> _WHAT IS REQUIRED_:
Copy every one of the lines below word for word, without leaving any out.

> _STORED ROWS_:

— Begin —

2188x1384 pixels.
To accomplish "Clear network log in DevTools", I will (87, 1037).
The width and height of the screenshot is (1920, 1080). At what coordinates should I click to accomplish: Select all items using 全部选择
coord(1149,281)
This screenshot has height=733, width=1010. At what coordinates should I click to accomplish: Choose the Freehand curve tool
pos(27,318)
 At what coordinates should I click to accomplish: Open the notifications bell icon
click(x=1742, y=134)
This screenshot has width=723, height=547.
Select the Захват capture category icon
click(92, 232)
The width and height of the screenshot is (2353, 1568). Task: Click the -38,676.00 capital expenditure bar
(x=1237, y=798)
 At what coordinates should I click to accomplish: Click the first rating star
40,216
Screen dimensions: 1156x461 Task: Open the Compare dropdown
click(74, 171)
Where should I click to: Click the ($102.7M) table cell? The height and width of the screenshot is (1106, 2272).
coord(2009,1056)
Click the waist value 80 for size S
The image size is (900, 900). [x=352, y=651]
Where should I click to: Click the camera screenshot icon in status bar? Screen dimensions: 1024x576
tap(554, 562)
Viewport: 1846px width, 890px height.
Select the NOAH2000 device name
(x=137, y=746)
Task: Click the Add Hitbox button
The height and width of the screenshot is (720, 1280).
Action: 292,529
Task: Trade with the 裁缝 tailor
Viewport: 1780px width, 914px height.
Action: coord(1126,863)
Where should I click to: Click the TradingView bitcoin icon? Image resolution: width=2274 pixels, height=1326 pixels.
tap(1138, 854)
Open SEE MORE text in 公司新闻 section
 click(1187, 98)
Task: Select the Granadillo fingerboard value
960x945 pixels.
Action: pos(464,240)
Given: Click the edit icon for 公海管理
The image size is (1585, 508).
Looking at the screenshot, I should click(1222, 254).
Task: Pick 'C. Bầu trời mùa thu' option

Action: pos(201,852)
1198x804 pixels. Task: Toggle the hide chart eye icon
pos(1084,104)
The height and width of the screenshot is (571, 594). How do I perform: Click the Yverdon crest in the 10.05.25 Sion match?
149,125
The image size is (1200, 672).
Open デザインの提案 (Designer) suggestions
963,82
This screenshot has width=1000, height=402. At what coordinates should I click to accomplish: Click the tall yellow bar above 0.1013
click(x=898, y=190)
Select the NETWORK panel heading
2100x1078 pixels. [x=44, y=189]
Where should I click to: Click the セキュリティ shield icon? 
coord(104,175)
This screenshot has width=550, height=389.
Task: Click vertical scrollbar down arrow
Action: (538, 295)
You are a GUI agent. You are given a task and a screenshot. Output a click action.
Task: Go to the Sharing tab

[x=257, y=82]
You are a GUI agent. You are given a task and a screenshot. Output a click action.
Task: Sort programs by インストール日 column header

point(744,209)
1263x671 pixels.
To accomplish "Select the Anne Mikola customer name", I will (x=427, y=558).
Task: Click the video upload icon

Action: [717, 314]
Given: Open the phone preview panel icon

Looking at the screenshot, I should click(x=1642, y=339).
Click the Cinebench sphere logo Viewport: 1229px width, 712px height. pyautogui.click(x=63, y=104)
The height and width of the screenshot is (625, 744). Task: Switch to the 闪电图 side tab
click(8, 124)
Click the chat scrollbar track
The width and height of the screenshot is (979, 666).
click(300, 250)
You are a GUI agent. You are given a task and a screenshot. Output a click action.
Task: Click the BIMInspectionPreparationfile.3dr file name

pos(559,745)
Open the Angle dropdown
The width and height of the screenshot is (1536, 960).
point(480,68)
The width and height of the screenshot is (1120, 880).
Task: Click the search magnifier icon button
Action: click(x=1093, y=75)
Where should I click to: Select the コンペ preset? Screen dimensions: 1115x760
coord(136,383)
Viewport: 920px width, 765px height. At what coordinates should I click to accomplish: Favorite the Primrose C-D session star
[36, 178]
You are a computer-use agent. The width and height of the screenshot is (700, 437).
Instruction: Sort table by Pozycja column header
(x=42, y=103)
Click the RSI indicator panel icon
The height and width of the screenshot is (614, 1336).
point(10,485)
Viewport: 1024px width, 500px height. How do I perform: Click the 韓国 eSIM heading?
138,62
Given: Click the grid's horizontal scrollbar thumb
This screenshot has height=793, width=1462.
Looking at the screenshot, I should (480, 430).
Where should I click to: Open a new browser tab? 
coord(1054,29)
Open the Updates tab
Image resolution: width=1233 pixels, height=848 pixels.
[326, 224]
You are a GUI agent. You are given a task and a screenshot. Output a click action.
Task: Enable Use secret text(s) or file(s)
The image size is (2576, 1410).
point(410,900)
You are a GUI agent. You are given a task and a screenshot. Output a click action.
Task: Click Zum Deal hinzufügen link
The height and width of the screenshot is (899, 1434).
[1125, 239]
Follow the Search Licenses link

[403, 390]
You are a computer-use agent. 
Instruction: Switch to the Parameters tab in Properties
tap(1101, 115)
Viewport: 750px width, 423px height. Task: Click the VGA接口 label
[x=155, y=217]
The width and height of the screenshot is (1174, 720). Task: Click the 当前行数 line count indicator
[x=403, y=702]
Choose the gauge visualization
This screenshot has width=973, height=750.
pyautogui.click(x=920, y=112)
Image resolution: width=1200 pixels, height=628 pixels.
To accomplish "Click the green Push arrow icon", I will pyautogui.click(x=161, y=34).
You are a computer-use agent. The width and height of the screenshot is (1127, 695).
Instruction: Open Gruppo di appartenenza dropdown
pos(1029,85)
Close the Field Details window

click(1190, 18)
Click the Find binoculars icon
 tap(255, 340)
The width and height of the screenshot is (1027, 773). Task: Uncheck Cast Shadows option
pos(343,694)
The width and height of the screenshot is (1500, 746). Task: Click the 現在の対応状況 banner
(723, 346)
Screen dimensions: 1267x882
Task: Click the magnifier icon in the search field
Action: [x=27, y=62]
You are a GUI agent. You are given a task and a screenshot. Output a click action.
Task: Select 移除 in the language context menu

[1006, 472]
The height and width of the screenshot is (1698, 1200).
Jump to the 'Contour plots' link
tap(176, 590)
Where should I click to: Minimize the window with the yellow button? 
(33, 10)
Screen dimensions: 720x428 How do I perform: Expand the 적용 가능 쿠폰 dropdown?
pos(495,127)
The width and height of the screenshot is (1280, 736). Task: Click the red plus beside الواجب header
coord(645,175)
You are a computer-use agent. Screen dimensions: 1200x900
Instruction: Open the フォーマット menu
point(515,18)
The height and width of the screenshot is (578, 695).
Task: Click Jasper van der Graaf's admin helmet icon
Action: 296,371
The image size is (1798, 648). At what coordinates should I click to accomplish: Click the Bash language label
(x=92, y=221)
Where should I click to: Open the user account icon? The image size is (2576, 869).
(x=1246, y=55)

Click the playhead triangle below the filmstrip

— End —

> _THE ANSWER_:
2188x1384 pixels.
To accomplish "Clear network log in DevTools", I will (87, 1037).
The width and height of the screenshot is (1920, 1080). At what coordinates should I click to accomplish: Select all items using 全部选择
coord(1149,281)
This screenshot has height=733, width=1010. At what coordinates should I click to accomplish: Choose the Freehand curve tool
pos(27,318)
 At what coordinates should I click to accomplish: Open the notifications bell icon
click(x=1742, y=134)
This screenshot has width=723, height=547.
Select the Захват capture category icon
click(92, 232)
The width and height of the screenshot is (2353, 1568). Task: Click the -38,676.00 capital expenditure bar
(x=1237, y=798)
 At what coordinates should I click to accomplish: Click the first rating star
40,216
Screen dimensions: 1156x461 Task: Open the Compare dropdown
click(74, 171)
Where should I click to: Click the ($102.7M) table cell? The height and width of the screenshot is (1106, 2272).
coord(2009,1056)
Click the waist value 80 for size S
The image size is (900, 900). [x=352, y=651]
Where should I click to: Click the camera screenshot icon in status bar? Screen dimensions: 1024x576
tap(554, 562)
Viewport: 1846px width, 890px height.
Select the NOAH2000 device name
(x=137, y=746)
Task: Click the Add Hitbox button
The height and width of the screenshot is (720, 1280).
Action: 292,529
Task: Trade with the 裁缝 tailor
Viewport: 1780px width, 914px height.
Action: coord(1126,863)
Where should I click to: Click the TradingView bitcoin icon? Image resolution: width=2274 pixels, height=1326 pixels.
tap(1138, 854)
Open SEE MORE text in 公司新闻 section
 click(1187, 98)
Task: Select the Granadillo fingerboard value
960x945 pixels.
Action: pos(464,240)
Given: Click the edit icon for 公海管理
The image size is (1585, 508).
Looking at the screenshot, I should click(1222, 254).
Task: Pick 'C. Bầu trời mùa thu' option

Action: pos(201,852)
1198x804 pixels. Task: Toggle the hide chart eye icon
pos(1084,104)
The height and width of the screenshot is (571, 594). How do I perform: Click the Yverdon crest in the 10.05.25 Sion match?
149,125
The image size is (1200, 672).
Open デザインの提案 (Designer) suggestions
963,82
This screenshot has width=1000, height=402. At what coordinates should I click to accomplish: Click the tall yellow bar above 0.1013
click(x=898, y=190)
Select the NETWORK panel heading
2100x1078 pixels. [x=44, y=189]
Where should I click to: Click the セキュリティ shield icon? 
coord(104,175)
This screenshot has width=550, height=389.
Task: Click vertical scrollbar down arrow
Action: (538, 295)
You are a GUI agent. You are given a task and a screenshot. Output a click action.
Task: Go to the Sharing tab

[x=257, y=82]
You are a GUI agent. You are given a task and a screenshot. Output a click action.
Task: Sort programs by インストール日 column header

point(744,209)
1263x671 pixels.
To accomplish "Select the Anne Mikola customer name", I will (x=427, y=558).
Task: Click the video upload icon

Action: [717, 314]
Given: Open the phone preview panel icon

Looking at the screenshot, I should click(x=1642, y=339).
Click the Cinebench sphere logo Viewport: 1229px width, 712px height. pyautogui.click(x=63, y=104)
The height and width of the screenshot is (625, 744). Task: Switch to the 闪电图 side tab
click(8, 124)
Click the chat scrollbar track
The width and height of the screenshot is (979, 666).
click(300, 250)
You are a GUI agent. You are given a task and a screenshot. Output a click action.
Task: Click the BIMInspectionPreparationfile.3dr file name

pos(559,745)
Open the Angle dropdown
The width and height of the screenshot is (1536, 960).
point(480,68)
The width and height of the screenshot is (1120, 880).
Task: Click the search magnifier icon button
Action: click(x=1093, y=75)
Where should I click to: Select the コンペ preset? Screen dimensions: 1115x760
coord(136,383)
Viewport: 920px width, 765px height. At what coordinates should I click to accomplish: Favorite the Primrose C-D session star
[36, 178]
You are a computer-use agent. The width and height of the screenshot is (700, 437).
Instruction: Sort table by Pozycja column header
(x=42, y=103)
Click the RSI indicator panel icon
The height and width of the screenshot is (614, 1336).
point(10,485)
Viewport: 1024px width, 500px height. How do I perform: Click the 韓国 eSIM heading?
138,62
Given: Click the grid's horizontal scrollbar thumb
This screenshot has height=793, width=1462.
Looking at the screenshot, I should (480, 430).
Where should I click to: Open a new browser tab? 
coord(1054,29)
Open the Updates tab
Image resolution: width=1233 pixels, height=848 pixels.
[326, 224]
You are a GUI agent. You are given a task and a screenshot. Output a click action.
Task: Enable Use secret text(s) or file(s)
The image size is (2576, 1410).
point(410,900)
You are a GUI agent. You are given a task and a screenshot. Output a click action.
Task: Click Zum Deal hinzufügen link
The height and width of the screenshot is (899, 1434).
[1125, 239]
Follow the Search Licenses link

[403, 390]
You are a computer-use agent. 
Instruction: Switch to the Parameters tab in Properties
tap(1101, 115)
Viewport: 750px width, 423px height. Task: Click the VGA接口 label
[x=155, y=217]
The width and height of the screenshot is (1174, 720). Task: Click the 当前行数 line count indicator
[x=403, y=702]
Choose the gauge visualization
This screenshot has width=973, height=750.
pyautogui.click(x=920, y=112)
Image resolution: width=1200 pixels, height=628 pixels.
To accomplish "Click the green Push arrow icon", I will pyautogui.click(x=161, y=34).
You are a computer-use agent. The width and height of the screenshot is (1127, 695).
Instruction: Open Gruppo di appartenenza dropdown
pos(1029,85)
Close the Field Details window

click(1190, 18)
Click the Find binoculars icon
 tap(255, 340)
The width and height of the screenshot is (1027, 773). Task: Uncheck Cast Shadows option
pos(343,694)
The width and height of the screenshot is (1500, 746). Task: Click the 現在の対応状況 banner
(723, 346)
Screen dimensions: 1267x882
Task: Click the magnifier icon in the search field
Action: [x=27, y=62]
You are a GUI agent. You are given a task and a screenshot. Output a click action.
Task: Select 移除 in the language context menu

[1006, 472]
The height and width of the screenshot is (1698, 1200).
Jump to the 'Contour plots' link
tap(176, 590)
Where should I click to: Minimize the window with the yellow button? 
(33, 10)
Screen dimensions: 720x428 How do I perform: Expand the 적용 가능 쿠폰 dropdown?
pos(495,127)
The width and height of the screenshot is (1280, 736). Task: Click the red plus beside الواجب header
coord(645,175)
You are a computer-use agent. Screen dimensions: 1200x900
Instruction: Open the フォーマット menu
point(515,18)
The height and width of the screenshot is (578, 695).
Task: Click Jasper van der Graaf's admin helmet icon
Action: 296,371
The image size is (1798, 648). At what coordinates should I click to accomplish: Click the Bash language label
(x=92, y=221)
Where should I click to: Open the user account icon? The image size is (2576, 869).
(x=1246, y=55)

Click the playhead triangle below the filmstrip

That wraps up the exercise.